Start of TASK MATERIAL

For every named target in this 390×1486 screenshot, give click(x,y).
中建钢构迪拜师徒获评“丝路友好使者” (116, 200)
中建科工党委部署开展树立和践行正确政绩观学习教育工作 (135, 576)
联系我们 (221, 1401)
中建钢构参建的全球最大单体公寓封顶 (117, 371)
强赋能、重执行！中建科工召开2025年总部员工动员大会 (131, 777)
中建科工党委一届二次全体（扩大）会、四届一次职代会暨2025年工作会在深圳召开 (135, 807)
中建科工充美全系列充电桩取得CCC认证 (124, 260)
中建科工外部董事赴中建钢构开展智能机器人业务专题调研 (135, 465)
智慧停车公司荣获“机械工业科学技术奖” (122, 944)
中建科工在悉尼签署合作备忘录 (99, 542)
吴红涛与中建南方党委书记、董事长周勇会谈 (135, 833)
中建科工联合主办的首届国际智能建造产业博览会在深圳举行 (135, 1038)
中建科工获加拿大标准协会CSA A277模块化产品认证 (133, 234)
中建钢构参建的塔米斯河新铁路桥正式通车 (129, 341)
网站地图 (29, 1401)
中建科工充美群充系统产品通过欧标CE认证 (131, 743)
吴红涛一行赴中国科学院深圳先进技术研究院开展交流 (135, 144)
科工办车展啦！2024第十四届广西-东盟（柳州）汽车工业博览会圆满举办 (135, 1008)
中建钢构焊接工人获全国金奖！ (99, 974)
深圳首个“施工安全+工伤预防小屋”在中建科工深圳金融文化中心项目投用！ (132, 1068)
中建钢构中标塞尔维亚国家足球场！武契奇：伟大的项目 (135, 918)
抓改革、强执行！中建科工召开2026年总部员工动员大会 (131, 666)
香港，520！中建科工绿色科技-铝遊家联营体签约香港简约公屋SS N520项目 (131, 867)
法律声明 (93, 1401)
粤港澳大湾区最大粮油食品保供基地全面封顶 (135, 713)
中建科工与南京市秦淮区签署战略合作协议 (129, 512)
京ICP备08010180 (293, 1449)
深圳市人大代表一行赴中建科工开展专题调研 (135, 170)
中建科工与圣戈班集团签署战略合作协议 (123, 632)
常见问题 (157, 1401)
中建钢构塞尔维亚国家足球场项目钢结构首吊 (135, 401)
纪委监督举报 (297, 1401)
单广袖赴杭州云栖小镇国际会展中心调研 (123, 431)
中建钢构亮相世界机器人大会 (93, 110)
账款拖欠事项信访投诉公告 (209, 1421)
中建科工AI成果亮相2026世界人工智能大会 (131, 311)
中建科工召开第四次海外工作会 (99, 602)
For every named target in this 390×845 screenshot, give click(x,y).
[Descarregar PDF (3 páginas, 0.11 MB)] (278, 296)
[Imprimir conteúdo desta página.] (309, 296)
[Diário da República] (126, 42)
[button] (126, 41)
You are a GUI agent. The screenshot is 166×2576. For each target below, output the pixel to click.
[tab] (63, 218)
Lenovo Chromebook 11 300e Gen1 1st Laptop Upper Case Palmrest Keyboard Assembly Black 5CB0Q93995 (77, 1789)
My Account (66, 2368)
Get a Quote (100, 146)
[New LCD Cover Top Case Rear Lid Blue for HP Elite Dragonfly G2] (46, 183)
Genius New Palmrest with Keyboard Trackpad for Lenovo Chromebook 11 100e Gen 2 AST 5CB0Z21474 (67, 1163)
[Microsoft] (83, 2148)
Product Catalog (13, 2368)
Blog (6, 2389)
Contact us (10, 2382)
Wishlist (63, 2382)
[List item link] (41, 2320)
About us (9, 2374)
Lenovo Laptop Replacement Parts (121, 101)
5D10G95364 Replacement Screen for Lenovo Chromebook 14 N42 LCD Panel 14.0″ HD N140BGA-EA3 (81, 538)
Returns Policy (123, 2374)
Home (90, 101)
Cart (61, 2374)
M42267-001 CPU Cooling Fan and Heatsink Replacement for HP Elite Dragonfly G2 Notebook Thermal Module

End of TASK MATERIAL

- EXERCISE AIM
A verbatim copy of every entry is needed.

- RESPONSE TO THIS EXERCISE
For every named target in this 390×1486 screenshot, give click(x,y).
中建钢构迪拜师徒获评“丝路友好使者” (116, 200)
中建科工党委部署开展树立和践行正确政绩观学习教育工作 (135, 576)
联系我们 (221, 1401)
中建钢构参建的全球最大单体公寓封顶 (117, 371)
强赋能、重执行！中建科工召开2025年总部员工动员大会 (131, 777)
中建科工党委一届二次全体（扩大）会、四届一次职代会暨2025年工作会在深圳召开 (135, 807)
中建科工充美全系列充电桩取得CCC认证 (124, 260)
中建科工外部董事赴中建钢构开展智能机器人业务专题调研 (135, 465)
智慧停车公司荣获“机械工业科学技术奖” (122, 944)
中建科工在悉尼签署合作备忘录 (99, 542)
吴红涛与中建南方党委书记、董事长周勇会谈 (135, 833)
中建科工联合主办的首届国际智能建造产业博览会在深圳举行 (135, 1038)
中建科工获加拿大标准协会CSA A277模块化产品认证 (133, 234)
中建钢构参建的塔米斯河新铁路桥正式通车 (129, 341)
网站地图 (29, 1401)
中建科工充美群充系统产品通过欧标CE认证 (131, 743)
吴红涛一行赴中国科学院深圳先进技术研究院开展交流 (135, 144)
科工办车展啦！2024第十四届广西-东盟（柳州）汽车工业博览会圆满举办 (135, 1008)
中建钢构焊接工人获全国金奖！ (99, 974)
深圳首个“施工安全+工伤预防小屋”在中建科工深圳金融文化中心项目投用！ (132, 1068)
中建钢构中标塞尔维亚国家足球场！武契奇：伟大的项目 (135, 918)
抓改革、强执行！中建科工召开2026年总部员工动员大会 (131, 666)
香港，520！中建科工绿色科技-铝遊家联营体签约香港简约公屋SS N520项目 (131, 867)
法律声明 (93, 1401)
粤港澳大湾区最大粮油食品保供基地全面封顶 (135, 713)
中建科工与南京市秦淮区签署战略合作协议 (129, 512)
京ICP备08010180 (293, 1449)
深圳市人大代表一行赴中建科工开展专题调研 (135, 170)
中建科工与圣戈班集团签署战略合作协议 (123, 632)
常见问题 (157, 1401)
中建钢构塞尔维亚国家足球场项目钢结构首吊 (135, 401)
纪委监督举报 (297, 1401)
单广袖赴杭州云栖小镇国际会展中心调研 (123, 431)
中建钢构亮相世界机器人大会 (93, 110)
账款拖欠事项信访投诉公告 (209, 1421)
中建科工AI成果亮相2026世界人工智能大会 (131, 311)
中建科工召开第四次海外工作会 (99, 602)
For every named target in this 390×845 screenshot, give click(x,y).
[Descarregar PDF (3 páginas, 0.11 MB)] (278, 296)
[Imprimir conteúdo desta página.] (309, 296)
[Diário da República] (126, 42)
[button] (126, 41)
You are a GUI agent. The screenshot is 166×2576. For each target below, output the pixel to click.
[tab] (63, 218)
Lenovo Chromebook 11 300e Gen1 1st Laptop Upper Case Palmrest Keyboard Assembly Black 5CB0Q93995 (77, 1789)
My Account (66, 2368)
Get a Quote (100, 146)
[New LCD Cover Top Case Rear Lid Blue for HP Elite Dragonfly G2] (46, 183)
Genius New Palmrest with Keyboard Trackpad for Lenovo Chromebook 11 100e Gen 2 AST 5CB0Z21474 (67, 1163)
[Microsoft] (83, 2148)
Product Catalog (13, 2368)
Blog (6, 2389)
Contact us (10, 2382)
Wishlist (63, 2382)
[List item link] (41, 2320)
About us (9, 2374)
Lenovo Laptop Replacement Parts (121, 101)
5D10G95364 Replacement Screen for Lenovo Chromebook 14 N42 LCD Panel 14.0″ HD N140BGA-EA3 (81, 538)
Returns Policy (123, 2374)
Home (90, 101)
Cart (61, 2374)
M42267-001 CPU Cooling Fan and Heatsink Replacement for HP Elite Dragonfly G2 Notebook Thermal Module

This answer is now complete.